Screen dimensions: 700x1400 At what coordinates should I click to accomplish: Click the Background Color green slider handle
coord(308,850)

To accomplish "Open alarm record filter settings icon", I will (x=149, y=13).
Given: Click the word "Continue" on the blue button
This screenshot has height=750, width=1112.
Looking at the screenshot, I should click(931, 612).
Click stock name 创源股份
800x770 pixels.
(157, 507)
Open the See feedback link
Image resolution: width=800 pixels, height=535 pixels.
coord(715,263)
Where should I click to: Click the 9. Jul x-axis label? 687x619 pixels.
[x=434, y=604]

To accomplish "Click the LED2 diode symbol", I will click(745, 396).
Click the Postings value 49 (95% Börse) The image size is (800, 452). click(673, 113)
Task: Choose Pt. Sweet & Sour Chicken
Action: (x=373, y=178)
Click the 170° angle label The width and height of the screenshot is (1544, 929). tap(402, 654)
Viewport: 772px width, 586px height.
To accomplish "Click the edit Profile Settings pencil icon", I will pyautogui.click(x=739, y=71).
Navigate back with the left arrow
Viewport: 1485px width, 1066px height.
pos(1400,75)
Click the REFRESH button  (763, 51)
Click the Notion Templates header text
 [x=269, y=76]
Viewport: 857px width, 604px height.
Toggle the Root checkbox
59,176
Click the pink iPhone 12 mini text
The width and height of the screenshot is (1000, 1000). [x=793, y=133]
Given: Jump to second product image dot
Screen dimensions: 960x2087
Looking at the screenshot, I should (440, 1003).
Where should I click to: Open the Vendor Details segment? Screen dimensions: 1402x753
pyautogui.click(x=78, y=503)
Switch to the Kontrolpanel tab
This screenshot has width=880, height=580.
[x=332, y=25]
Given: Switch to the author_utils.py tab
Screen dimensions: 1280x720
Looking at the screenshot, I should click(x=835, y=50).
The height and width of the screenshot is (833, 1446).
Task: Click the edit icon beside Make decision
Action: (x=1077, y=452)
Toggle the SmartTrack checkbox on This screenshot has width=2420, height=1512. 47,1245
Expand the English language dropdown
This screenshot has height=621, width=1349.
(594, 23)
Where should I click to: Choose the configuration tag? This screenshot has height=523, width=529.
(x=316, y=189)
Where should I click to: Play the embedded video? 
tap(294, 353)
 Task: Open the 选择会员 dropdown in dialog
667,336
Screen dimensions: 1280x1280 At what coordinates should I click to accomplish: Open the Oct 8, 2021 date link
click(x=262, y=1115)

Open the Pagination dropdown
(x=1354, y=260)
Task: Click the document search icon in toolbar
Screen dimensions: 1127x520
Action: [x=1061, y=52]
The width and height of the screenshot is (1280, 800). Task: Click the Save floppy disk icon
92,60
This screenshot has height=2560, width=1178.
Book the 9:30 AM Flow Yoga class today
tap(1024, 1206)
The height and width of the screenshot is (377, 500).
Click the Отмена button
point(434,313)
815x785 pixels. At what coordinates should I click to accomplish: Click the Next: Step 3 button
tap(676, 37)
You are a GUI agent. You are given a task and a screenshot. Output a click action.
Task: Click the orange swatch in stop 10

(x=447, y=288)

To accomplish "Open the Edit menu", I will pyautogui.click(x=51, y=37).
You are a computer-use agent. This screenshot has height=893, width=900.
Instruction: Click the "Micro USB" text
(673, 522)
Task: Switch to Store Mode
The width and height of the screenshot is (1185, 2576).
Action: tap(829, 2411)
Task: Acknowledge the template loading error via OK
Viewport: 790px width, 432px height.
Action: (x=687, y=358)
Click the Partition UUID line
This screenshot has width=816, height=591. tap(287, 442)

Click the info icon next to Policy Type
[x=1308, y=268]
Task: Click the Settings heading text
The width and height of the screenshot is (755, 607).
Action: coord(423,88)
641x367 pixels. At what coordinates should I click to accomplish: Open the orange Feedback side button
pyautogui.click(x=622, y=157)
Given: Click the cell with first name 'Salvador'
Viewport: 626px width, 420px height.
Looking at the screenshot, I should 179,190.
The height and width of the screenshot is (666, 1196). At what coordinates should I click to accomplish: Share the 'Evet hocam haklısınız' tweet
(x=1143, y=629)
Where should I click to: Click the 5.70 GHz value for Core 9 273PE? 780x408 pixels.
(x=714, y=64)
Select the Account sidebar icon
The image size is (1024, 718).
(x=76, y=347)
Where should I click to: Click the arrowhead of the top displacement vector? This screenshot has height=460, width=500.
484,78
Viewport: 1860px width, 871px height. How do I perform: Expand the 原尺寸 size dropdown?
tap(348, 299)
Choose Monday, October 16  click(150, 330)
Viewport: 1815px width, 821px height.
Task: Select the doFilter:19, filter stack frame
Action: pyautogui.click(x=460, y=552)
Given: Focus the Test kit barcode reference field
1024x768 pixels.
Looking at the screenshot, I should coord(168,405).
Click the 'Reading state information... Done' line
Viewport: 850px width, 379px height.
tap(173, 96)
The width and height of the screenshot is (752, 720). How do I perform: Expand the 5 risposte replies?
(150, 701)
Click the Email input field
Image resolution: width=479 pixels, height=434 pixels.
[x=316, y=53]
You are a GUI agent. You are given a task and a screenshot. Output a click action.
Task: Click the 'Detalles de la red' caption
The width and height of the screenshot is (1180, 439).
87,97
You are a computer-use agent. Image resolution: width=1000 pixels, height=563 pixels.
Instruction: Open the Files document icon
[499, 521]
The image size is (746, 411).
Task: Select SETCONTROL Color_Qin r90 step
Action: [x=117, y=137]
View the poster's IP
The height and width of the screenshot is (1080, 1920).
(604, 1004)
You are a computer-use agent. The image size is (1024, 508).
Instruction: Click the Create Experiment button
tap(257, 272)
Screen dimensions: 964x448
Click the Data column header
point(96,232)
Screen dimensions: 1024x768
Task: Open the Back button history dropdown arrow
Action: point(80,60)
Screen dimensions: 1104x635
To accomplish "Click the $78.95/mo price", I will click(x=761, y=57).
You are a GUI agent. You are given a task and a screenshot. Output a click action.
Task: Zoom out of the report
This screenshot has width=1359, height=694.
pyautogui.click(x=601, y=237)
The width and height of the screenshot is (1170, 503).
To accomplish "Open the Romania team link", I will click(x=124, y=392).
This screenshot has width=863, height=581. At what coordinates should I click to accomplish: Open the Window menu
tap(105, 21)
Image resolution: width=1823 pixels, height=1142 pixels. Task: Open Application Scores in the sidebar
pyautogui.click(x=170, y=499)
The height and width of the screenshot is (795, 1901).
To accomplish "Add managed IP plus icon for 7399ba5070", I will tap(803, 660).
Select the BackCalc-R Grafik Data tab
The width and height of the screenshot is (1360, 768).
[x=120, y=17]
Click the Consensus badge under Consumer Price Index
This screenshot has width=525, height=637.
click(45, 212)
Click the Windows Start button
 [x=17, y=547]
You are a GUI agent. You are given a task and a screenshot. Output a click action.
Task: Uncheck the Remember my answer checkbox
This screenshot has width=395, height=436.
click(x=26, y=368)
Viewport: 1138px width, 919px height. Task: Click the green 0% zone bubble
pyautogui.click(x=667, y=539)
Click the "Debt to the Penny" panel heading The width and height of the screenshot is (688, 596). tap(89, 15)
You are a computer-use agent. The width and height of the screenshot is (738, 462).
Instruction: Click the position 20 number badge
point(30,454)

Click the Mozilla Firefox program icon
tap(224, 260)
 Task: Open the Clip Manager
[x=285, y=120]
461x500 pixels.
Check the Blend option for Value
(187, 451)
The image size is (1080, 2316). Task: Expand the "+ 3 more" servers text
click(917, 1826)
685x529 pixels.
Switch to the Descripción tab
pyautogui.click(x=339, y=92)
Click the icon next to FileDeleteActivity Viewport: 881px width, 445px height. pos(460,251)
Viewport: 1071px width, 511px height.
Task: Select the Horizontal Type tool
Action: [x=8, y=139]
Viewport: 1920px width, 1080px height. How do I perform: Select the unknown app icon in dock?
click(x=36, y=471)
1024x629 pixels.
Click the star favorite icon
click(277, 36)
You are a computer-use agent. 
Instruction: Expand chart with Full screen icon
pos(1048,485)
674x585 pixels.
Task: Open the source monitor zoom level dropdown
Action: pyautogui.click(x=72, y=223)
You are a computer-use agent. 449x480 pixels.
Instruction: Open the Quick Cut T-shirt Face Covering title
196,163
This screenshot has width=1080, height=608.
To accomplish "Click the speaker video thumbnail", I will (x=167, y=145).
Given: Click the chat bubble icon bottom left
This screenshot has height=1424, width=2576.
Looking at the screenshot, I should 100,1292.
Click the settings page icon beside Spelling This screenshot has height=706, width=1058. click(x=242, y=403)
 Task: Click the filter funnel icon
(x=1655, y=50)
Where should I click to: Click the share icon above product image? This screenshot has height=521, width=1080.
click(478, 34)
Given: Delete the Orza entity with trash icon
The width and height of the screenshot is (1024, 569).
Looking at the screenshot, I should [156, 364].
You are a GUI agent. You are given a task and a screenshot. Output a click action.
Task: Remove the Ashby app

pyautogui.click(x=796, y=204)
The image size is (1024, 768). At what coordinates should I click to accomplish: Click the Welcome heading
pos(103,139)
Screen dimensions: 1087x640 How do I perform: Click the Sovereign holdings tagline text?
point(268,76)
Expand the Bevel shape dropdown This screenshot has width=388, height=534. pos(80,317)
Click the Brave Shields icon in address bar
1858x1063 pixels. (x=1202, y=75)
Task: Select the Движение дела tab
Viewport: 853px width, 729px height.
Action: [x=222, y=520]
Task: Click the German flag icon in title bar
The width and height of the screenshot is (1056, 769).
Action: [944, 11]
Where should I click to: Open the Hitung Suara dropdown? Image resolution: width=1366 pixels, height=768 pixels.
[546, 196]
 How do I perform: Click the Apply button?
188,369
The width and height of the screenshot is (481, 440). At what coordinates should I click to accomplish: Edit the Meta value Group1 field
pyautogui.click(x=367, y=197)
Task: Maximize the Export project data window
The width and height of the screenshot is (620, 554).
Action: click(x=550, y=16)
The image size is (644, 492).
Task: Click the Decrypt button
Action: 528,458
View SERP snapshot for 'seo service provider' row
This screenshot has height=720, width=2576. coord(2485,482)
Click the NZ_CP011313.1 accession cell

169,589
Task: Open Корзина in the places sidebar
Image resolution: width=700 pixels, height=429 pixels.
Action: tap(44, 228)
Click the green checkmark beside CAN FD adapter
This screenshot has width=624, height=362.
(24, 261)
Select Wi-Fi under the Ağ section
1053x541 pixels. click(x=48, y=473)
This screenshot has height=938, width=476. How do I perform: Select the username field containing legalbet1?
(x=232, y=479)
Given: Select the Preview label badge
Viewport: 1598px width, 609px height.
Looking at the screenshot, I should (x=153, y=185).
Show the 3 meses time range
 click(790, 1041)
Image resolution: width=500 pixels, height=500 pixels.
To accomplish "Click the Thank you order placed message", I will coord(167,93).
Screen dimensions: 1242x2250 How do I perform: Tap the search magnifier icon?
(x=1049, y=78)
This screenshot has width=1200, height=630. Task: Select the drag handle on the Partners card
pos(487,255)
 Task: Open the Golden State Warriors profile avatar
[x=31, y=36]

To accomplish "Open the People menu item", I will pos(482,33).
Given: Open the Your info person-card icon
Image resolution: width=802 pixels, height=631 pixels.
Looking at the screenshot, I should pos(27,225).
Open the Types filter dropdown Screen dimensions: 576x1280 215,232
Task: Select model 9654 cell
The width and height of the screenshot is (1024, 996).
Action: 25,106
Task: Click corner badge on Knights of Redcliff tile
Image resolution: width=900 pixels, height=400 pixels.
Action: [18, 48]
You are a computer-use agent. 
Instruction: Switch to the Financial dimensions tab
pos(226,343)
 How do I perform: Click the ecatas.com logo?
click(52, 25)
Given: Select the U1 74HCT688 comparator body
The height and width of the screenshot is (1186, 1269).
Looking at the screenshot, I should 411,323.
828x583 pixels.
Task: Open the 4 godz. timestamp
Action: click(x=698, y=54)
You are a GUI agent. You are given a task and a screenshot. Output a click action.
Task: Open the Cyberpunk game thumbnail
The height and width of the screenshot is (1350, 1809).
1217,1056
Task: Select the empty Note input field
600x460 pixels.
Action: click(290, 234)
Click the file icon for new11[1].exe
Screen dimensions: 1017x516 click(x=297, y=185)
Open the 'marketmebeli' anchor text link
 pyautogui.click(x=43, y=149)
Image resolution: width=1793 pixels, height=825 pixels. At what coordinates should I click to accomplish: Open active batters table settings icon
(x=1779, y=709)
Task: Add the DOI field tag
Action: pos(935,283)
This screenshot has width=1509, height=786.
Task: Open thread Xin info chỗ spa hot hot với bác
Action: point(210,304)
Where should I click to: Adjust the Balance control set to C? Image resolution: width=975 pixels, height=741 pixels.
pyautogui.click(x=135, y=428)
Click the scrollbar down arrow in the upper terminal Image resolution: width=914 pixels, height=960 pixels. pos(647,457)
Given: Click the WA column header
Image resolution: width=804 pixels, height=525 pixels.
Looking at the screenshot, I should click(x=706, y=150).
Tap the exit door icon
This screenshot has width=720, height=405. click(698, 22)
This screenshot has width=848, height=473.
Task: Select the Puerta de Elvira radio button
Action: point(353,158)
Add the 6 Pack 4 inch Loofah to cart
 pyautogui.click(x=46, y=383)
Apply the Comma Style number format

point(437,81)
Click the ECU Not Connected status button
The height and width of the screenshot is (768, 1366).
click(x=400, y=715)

What needs to be done
Please reproduce exactly the lines from the first one of the records above through the line containing "Given: Click the word", both included, and nothing else.

Solution to this task
Screen dimensions: 700x1400 At what coordinates should I click to accomplish: Click the Background Color green slider handle
coord(308,850)

To accomplish "Open alarm record filter settings icon", I will (x=149, y=13).
Given: Click the word "Continue" on the blue button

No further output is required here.